A sequence is a list of numbers.
A series is the sum of a list of numbers.
The set of natural numbers contains all "non-negative integers greater than zero".
A divisor (in this context) of a natural number j is a natural number i, such that j÷i is also a natural number.

1. PREAMBLE

A couple of other questions on this site mention the concept of the aliquot, or the sequence of divisors of a natural number a which are less than a. Determining amicable numbers involves computing the sum of these divisors, called an aliquot sum or aliquot series. Every natural number has its own aliquot sum, although the value of a number's aliquot sum is not necessarily unique to that number. (Exempli gratia, every prime number has an aliquot sum of 1.)

2. CHALLENGE

Given a natural number n, return the nth digit of the sequence of aliquot sums. The first several series in the sequence, starting with the series for 1, are:

{0, 1, 1, 3, 1, 6, 1, 7, 4, 8, 1, 16, 1, 10, 9, 15, 1, 21, 1, 22, 11, 14, 1, 36, 6, 16, 13}

Concatenated, these look like:

0113161748116110915121122111413661613

Input may be zero-indexed or one-indexed, according to your preference.

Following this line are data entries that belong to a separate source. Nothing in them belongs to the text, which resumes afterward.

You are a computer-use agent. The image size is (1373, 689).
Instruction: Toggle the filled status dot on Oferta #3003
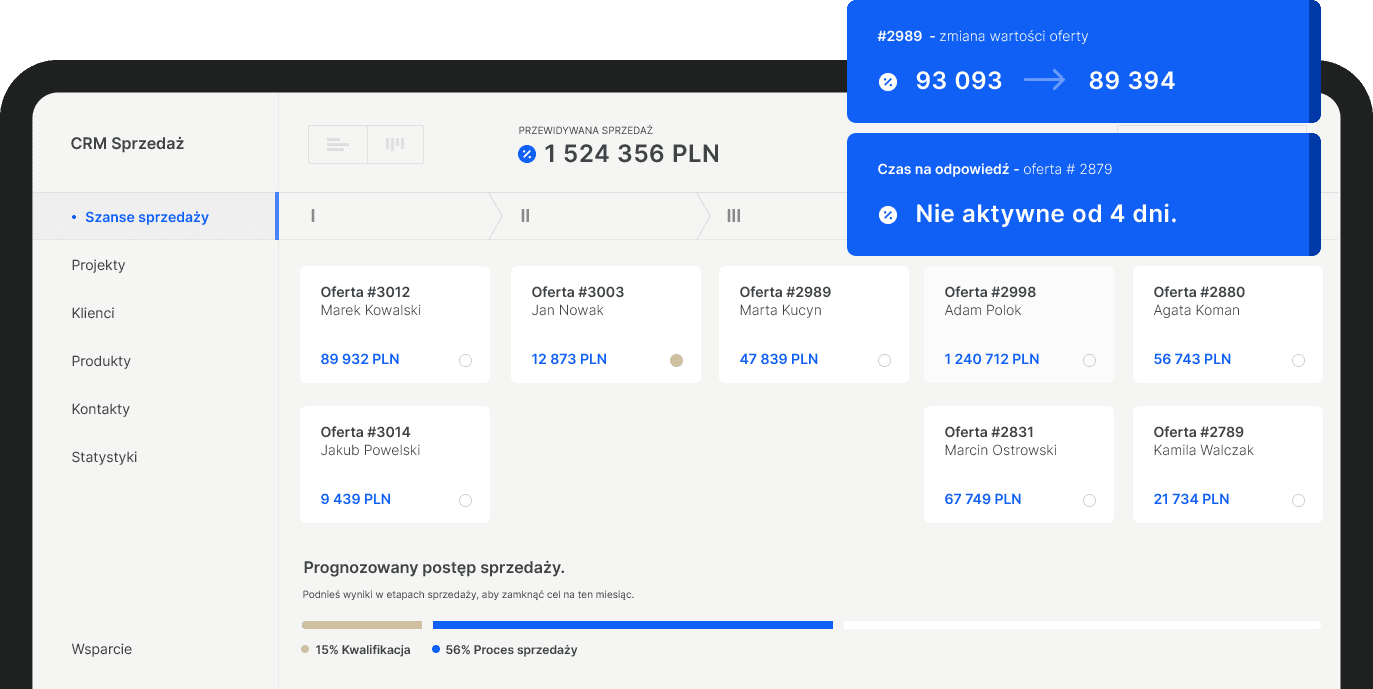tap(676, 361)
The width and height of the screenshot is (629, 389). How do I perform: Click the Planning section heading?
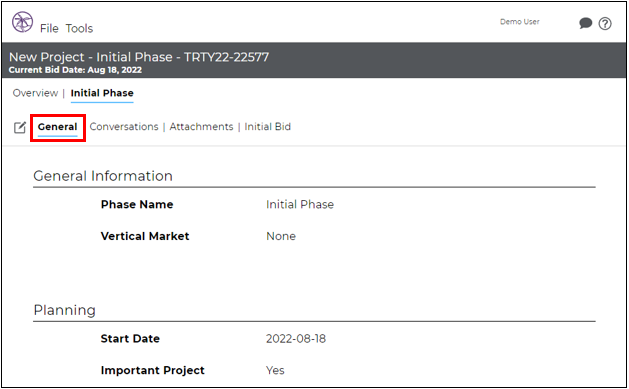[x=65, y=310]
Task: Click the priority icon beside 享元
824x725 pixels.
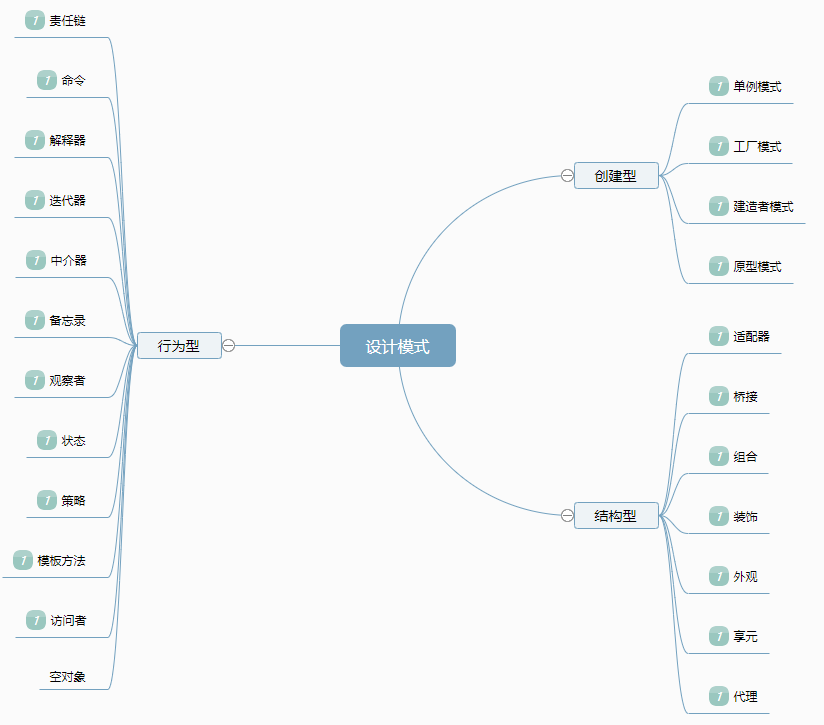Action: coord(719,636)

Solutions must be programs or functions capable of returning the 10,000th digit (input up to 9999 or 10000). The shortest working solution wins.

3. TEST CASES

Correct input-output pairs should include, but are not limited to, the following:

   0 or     1    ->    0
   4 or     5    ->    1
  12 or    13    ->    6
9999 or 10000    ->    7

The number preceding the "or" is 0-indexed; the number following is 1-indexed.
Additional test cases may be provided upon request.

4. REFERENCES

OEIS has a list of numbers and their aliquot sums.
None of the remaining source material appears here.